◆ **WRITTEN REQUEST**: Please rewrite the stretch of material from its start through the line containing "The width and height of the screenshot is (768, 400)." as a Markdown table with the columns Row and Line, and leave out any blank lines.

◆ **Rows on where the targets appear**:
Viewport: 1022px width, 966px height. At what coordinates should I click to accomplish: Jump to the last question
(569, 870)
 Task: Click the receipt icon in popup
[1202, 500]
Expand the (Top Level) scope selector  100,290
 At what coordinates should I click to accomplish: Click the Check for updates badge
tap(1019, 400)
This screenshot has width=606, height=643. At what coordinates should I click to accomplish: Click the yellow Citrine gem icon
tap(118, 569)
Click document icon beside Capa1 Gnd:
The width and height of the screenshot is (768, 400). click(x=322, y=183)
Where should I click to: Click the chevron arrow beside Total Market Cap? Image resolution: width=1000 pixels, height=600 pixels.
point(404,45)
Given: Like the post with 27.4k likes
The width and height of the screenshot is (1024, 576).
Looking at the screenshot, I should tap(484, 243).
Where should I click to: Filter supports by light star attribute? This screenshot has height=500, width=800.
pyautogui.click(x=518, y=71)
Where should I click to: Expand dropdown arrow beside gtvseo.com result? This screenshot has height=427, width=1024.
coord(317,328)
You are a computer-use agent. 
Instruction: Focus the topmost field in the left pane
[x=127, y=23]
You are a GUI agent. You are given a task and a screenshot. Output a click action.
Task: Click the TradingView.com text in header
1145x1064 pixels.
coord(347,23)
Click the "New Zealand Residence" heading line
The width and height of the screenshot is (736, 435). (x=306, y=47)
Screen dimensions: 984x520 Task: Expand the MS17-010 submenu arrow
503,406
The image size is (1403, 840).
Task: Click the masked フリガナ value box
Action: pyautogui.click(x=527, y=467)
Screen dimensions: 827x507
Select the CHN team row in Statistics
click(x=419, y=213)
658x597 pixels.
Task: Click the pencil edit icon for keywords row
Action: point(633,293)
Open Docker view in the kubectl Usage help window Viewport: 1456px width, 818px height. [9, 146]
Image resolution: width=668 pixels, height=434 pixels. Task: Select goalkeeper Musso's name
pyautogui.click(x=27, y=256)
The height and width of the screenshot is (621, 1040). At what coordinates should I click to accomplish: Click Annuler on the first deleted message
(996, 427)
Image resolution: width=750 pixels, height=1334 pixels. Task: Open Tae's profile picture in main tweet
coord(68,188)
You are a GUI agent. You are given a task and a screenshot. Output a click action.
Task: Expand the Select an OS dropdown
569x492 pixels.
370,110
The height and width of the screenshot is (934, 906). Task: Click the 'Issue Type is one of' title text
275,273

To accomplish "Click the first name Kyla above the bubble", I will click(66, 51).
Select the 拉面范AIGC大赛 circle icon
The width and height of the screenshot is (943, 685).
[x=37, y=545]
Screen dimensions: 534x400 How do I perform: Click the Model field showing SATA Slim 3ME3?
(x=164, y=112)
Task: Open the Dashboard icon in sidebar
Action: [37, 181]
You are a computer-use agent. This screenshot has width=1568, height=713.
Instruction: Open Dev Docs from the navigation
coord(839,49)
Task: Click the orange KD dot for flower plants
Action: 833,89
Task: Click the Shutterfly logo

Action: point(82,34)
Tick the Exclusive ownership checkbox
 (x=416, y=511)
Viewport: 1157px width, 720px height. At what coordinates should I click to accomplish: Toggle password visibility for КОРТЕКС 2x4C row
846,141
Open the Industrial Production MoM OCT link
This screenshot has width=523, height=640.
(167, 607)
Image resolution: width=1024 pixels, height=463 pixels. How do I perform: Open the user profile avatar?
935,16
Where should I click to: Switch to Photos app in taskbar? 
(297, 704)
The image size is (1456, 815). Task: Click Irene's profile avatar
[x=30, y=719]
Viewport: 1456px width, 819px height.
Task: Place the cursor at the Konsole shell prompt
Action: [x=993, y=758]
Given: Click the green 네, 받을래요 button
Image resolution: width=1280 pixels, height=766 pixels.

◆ **FINAL ANSWER**:
| Row | Line |
|---|---|
| 1 | Viewport: 1022px width, 966px height. At what coordinates should I click to accomplish: Jump to the last question |
| 2 | (569, 870) |
| 3 |  Task: Click the receipt icon in popup |
| 4 | [1202, 500] |
| 5 | Expand the (Top Level) scope selector  100,290 |
| 6 |  At what coordinates should I click to accomplish: Click the Check for updates badge |
| 7 | tap(1019, 400) |
| 8 | This screenshot has width=606, height=643. At what coordinates should I click to accomplish: Click the yellow Citrine gem icon |
| 9 | tap(118, 569) |
| 10 | Click document icon beside Capa1 Gnd: |
| 11 | The width and height of the screenshot is (768, 400). click(x=322, y=183) |